Êtes-vous un optimiste, Jean-Louis Borloo ?
Vous connaissez cette vieille phrase : “on commence à aimer la vie quand on prend conscience qu’on en a qu’une.” Profondément, c’est ce que je ressens. Quand je me lève le matin, je veux que mes journées soient belles. Et elles le sont. En s’intéressant à des sujets généraux, en donnant des coups de main individuels, en donnant un peu de soi. Voilà, c’est pas glorieux, c’est être heureux. Il y a plein de sujets de société que je trouve très intéressants ou d’autres qui me font enrager : il y a notamment des transferts de richesse absolument ahurissants. Qu’il faille faire 18 000 km a un produit pour gagner 0,02 centime au kilo, c’est complètement fou !

Vous pensez qu’on peut être optimiste, quand on galère en fin du mois ou quand on traverse une crise comme la Covid, par exemple ?

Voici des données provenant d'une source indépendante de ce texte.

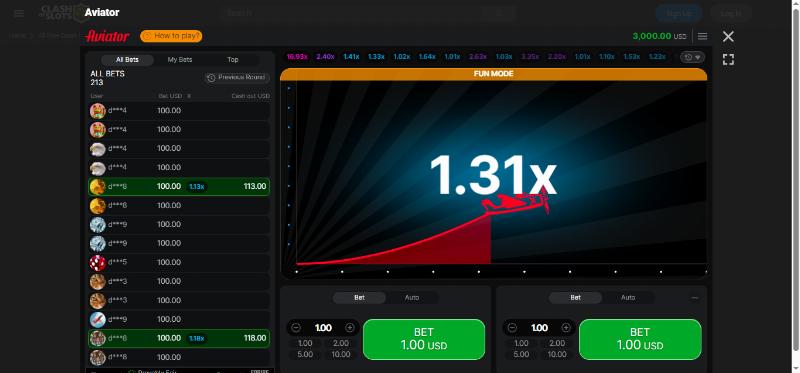The image size is (800, 373).
Task: Click the left bet amount input field
Action: click(323, 328)
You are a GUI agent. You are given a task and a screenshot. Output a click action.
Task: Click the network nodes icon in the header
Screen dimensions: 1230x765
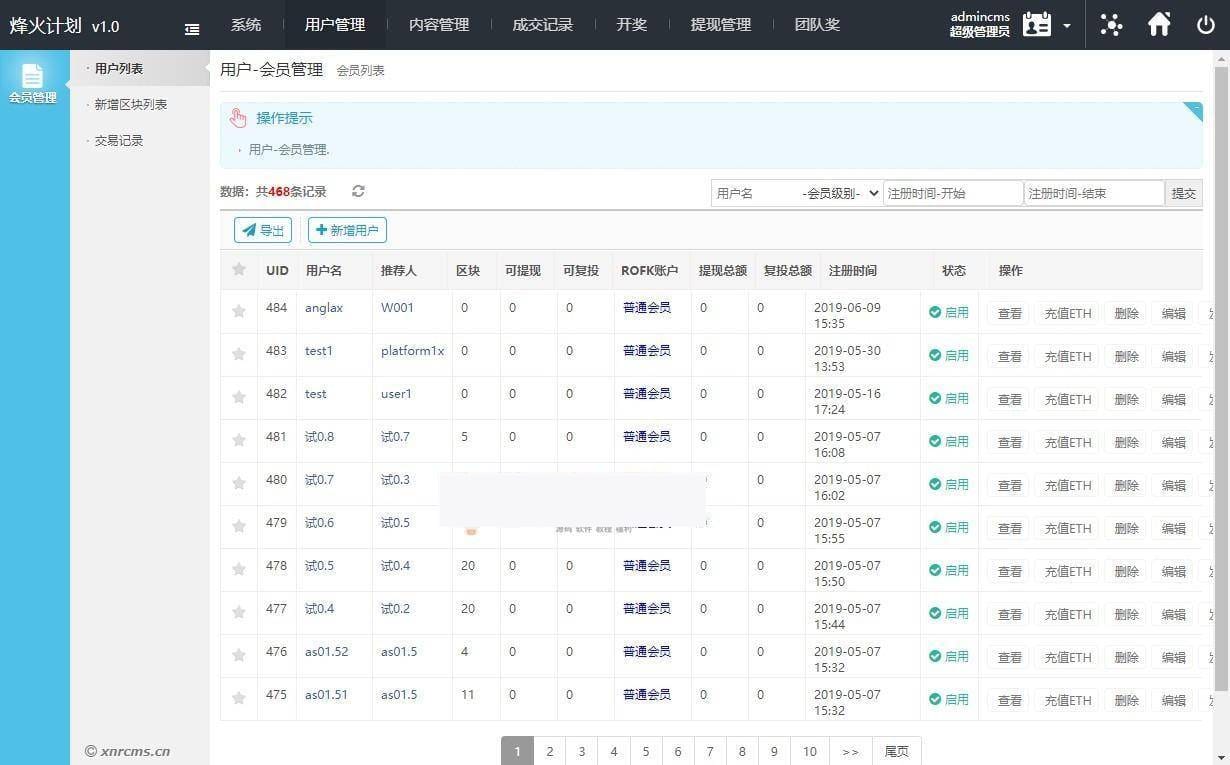[1111, 24]
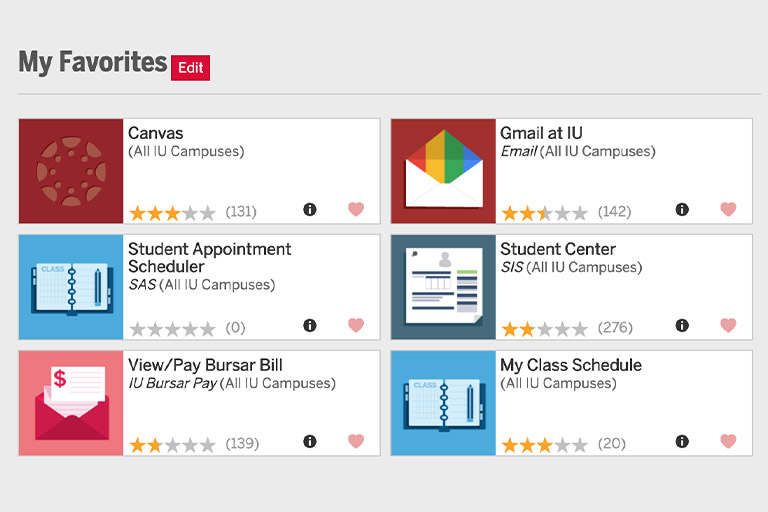The height and width of the screenshot is (512, 768).
Task: Rate My Class Schedule with its stars
Action: [545, 445]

Bien sûr, il y a des situations très compliquées, voire dramatiques, des anciens qui sont partis seuls, des décès et aujourd’hui un contexte économique très difficile, une nouvelle pauvreté, notamment dans les quartiers. Mais il faut aller de l’avant, donner un sens à tout ça. Et à condition de ne pas être juste un consommateur. Dépasser la quotidienneté parfois difficile, pour partager d’autres valeurs, d’autres combats, d’autres projets.